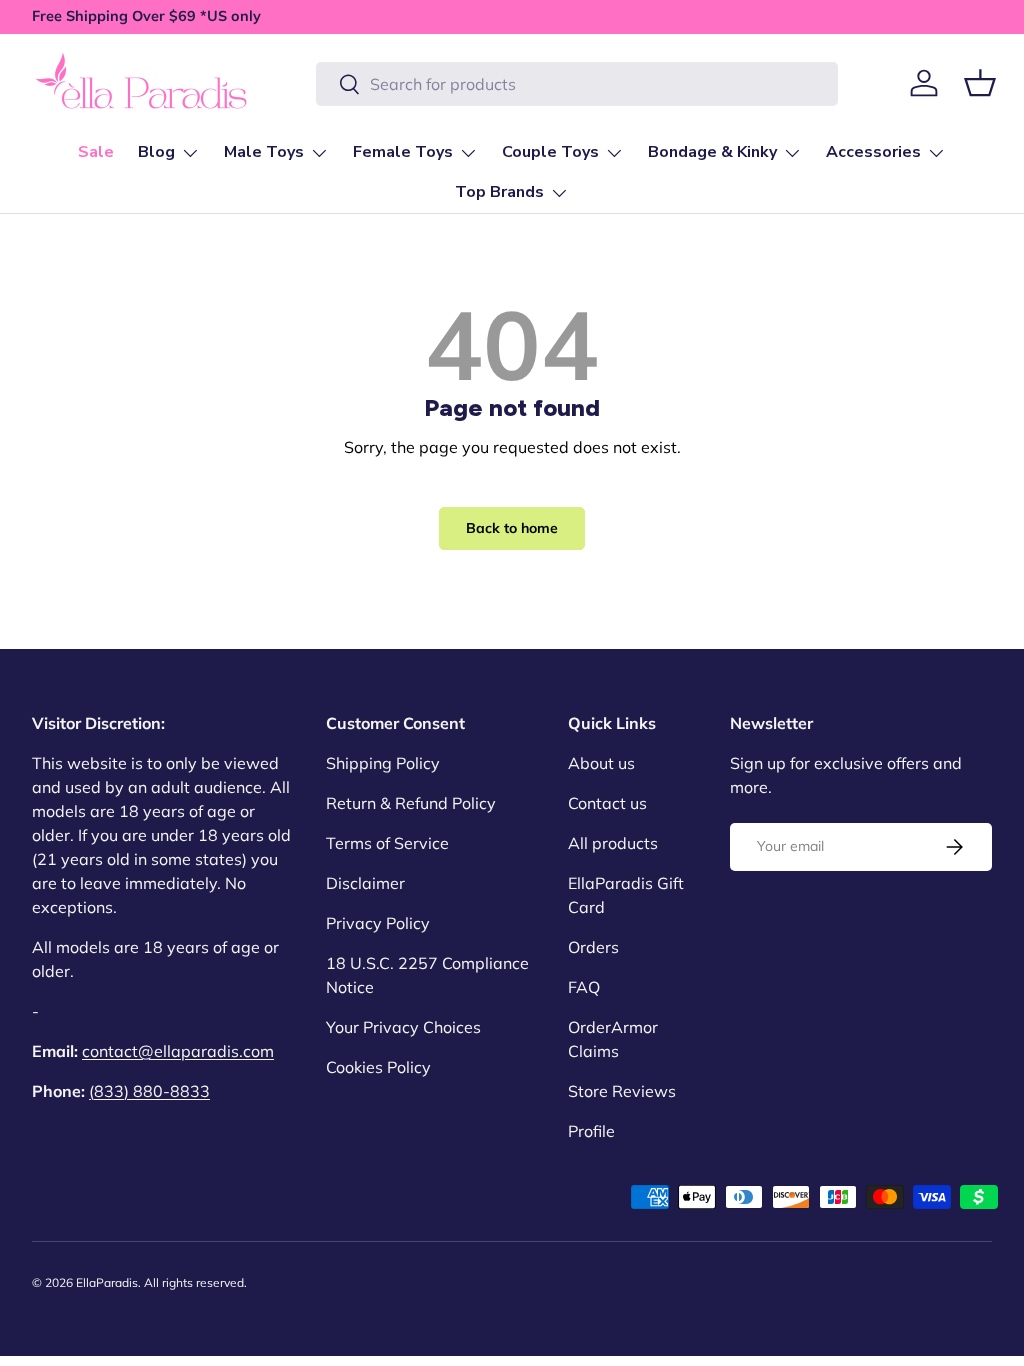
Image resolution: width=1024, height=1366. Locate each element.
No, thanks (756, 883)
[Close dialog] (965, 59)
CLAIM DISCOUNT (756, 800)
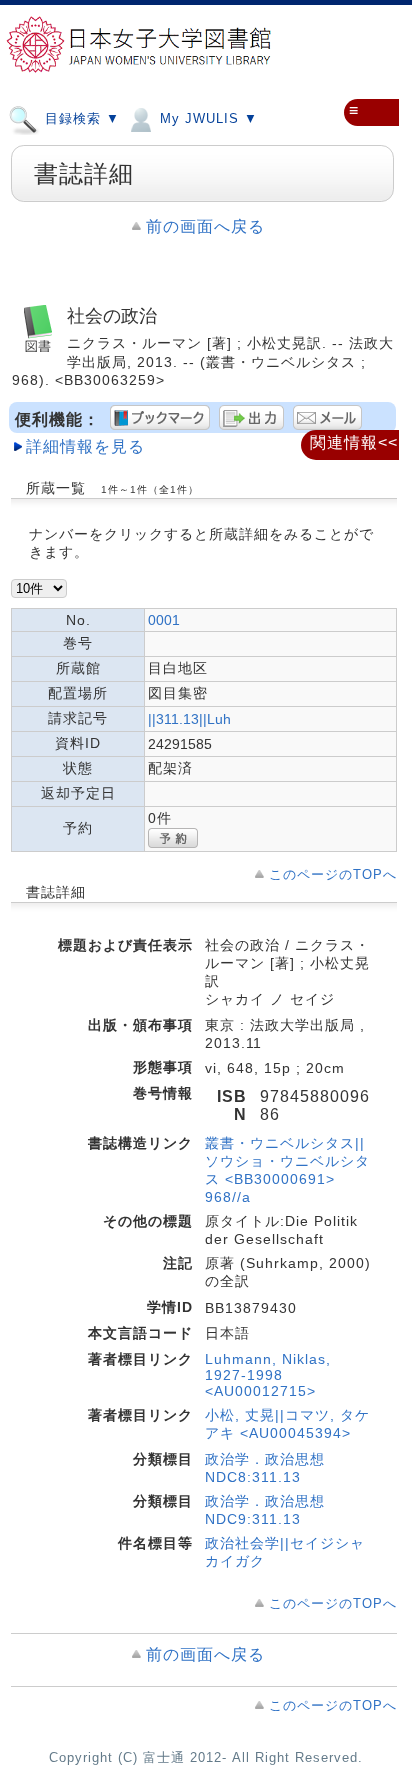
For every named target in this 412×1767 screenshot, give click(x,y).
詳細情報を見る (85, 446)
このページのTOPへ (333, 874)
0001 (164, 620)
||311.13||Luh (189, 719)
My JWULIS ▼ (206, 118)
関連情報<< (354, 442)
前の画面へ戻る (205, 226)
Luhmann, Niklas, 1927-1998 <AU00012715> (268, 1375)
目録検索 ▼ (80, 118)
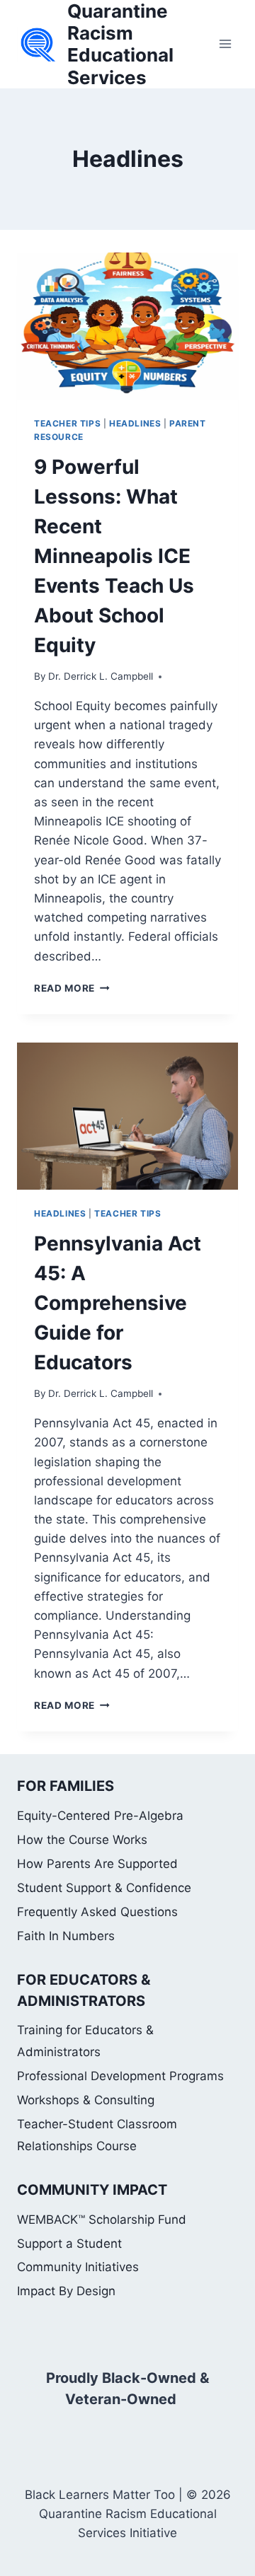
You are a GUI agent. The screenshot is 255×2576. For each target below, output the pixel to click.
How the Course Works (82, 1840)
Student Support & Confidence (104, 1888)
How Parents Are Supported (97, 1864)
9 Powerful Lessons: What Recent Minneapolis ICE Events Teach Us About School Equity (114, 556)
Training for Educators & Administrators (85, 2041)
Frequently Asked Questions (97, 1912)
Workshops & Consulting (85, 2100)
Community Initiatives (78, 2267)
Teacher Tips (67, 423)
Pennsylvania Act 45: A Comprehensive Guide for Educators (117, 1302)
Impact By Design (66, 2291)
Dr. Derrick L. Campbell (100, 676)
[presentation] (127, 326)
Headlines (135, 423)
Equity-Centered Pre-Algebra (100, 1816)
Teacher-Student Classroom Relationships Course (97, 2135)
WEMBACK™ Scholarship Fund (101, 2219)
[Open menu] (225, 44)
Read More (72, 988)
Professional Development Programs (120, 2076)
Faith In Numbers (66, 1936)
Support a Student (69, 2243)
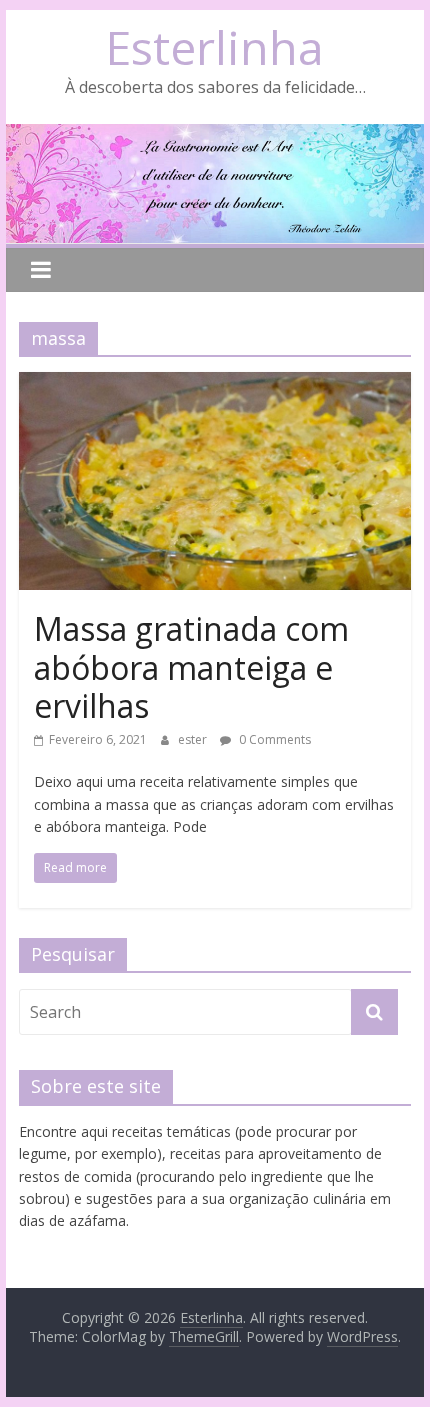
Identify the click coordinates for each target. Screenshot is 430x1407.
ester (194, 739)
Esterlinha (215, 47)
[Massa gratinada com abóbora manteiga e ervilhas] (215, 384)
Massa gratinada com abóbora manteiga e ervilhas (191, 667)
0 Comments (273, 739)
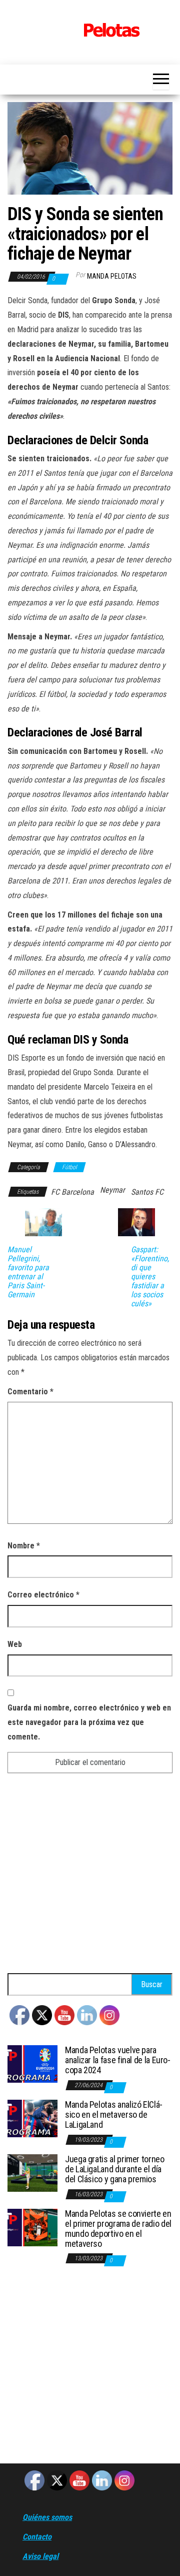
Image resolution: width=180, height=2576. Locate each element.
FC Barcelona (72, 1192)
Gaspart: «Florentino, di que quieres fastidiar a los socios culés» (150, 1276)
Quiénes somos (47, 2517)
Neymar (112, 1190)
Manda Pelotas (111, 276)
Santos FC (147, 1192)
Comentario (31, 1391)
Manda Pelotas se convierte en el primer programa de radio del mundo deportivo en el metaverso (118, 2228)
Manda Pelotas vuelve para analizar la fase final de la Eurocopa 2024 (117, 2060)
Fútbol (69, 1167)
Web (15, 1644)
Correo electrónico (44, 1594)
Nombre (24, 1545)
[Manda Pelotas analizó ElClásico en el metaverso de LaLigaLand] (33, 2118)
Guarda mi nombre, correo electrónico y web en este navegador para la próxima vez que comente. (89, 1722)
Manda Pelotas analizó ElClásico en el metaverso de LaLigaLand (113, 2114)
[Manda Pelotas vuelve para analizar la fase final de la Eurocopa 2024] (33, 2063)
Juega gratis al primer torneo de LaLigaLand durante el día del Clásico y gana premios (114, 2169)
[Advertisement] (90, 1878)
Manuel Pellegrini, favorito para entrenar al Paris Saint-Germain (28, 1272)
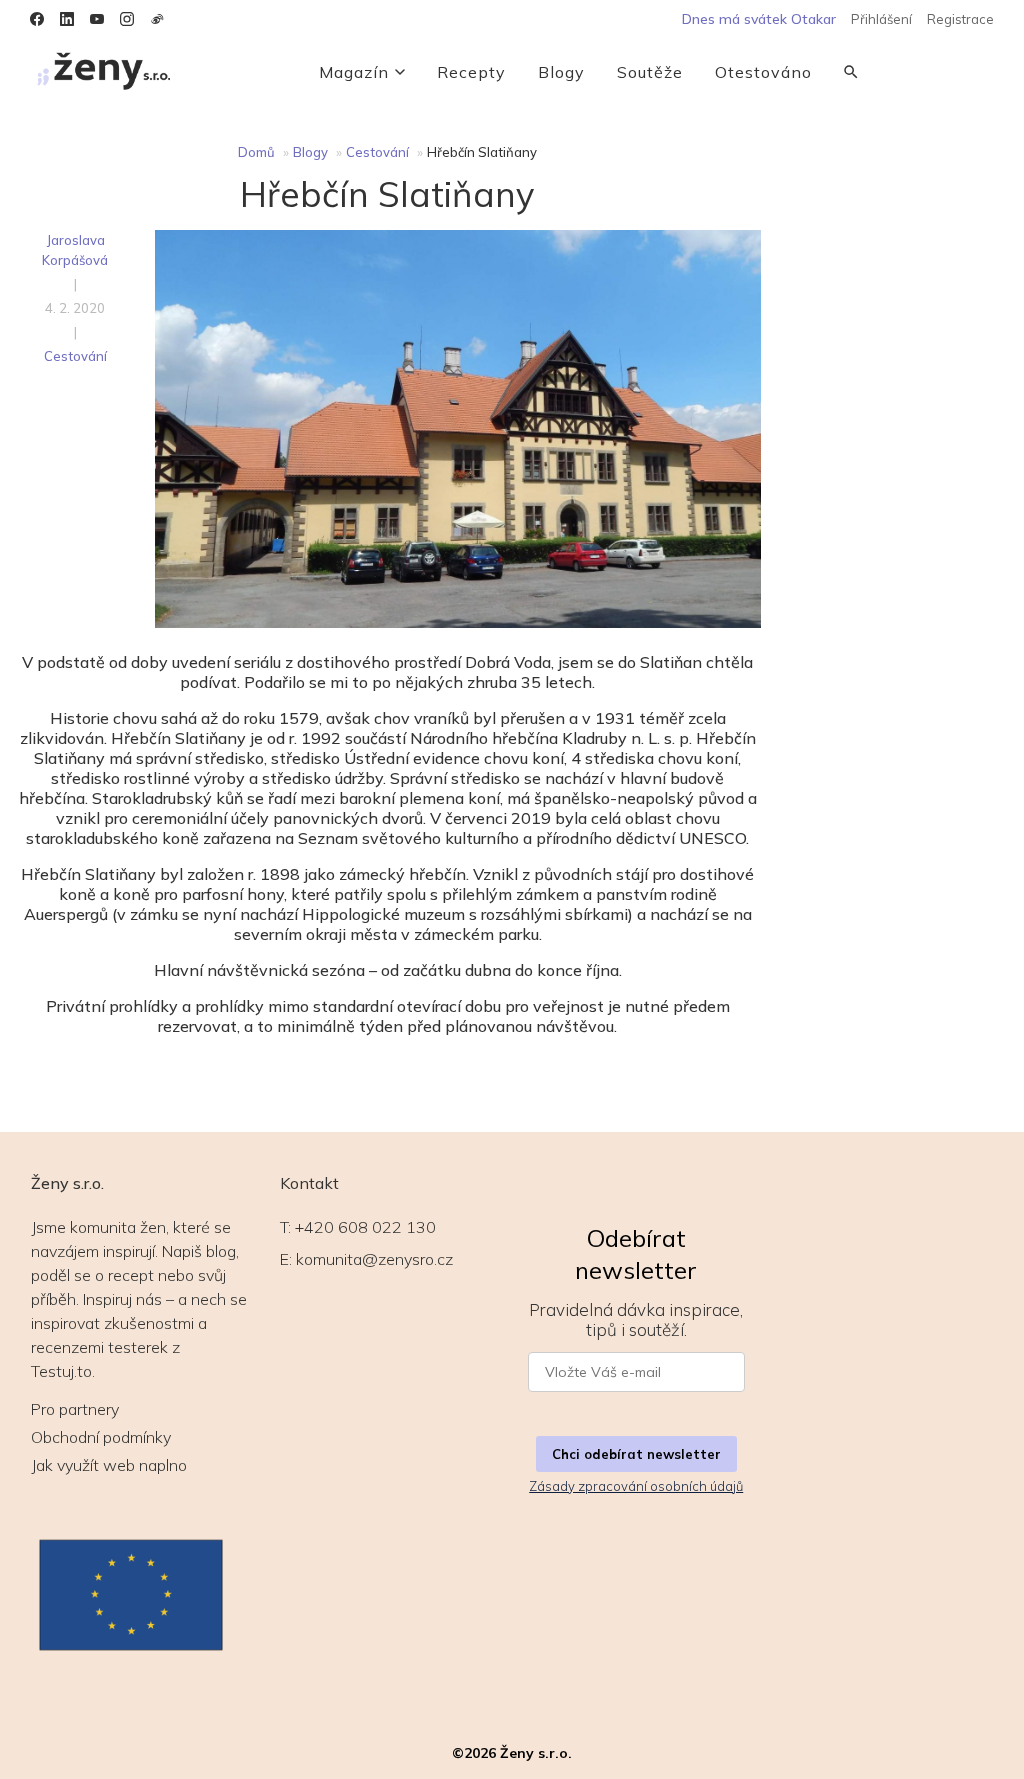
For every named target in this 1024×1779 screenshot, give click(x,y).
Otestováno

-- WHAT IS BEING ASKED --
Return each line in the records that holds the string "element".

-- EXERCISE RESULT --
Image resolution: width=1024, height=1366. Locate each element.
Image resolution: width=180, height=2576. Locate each element.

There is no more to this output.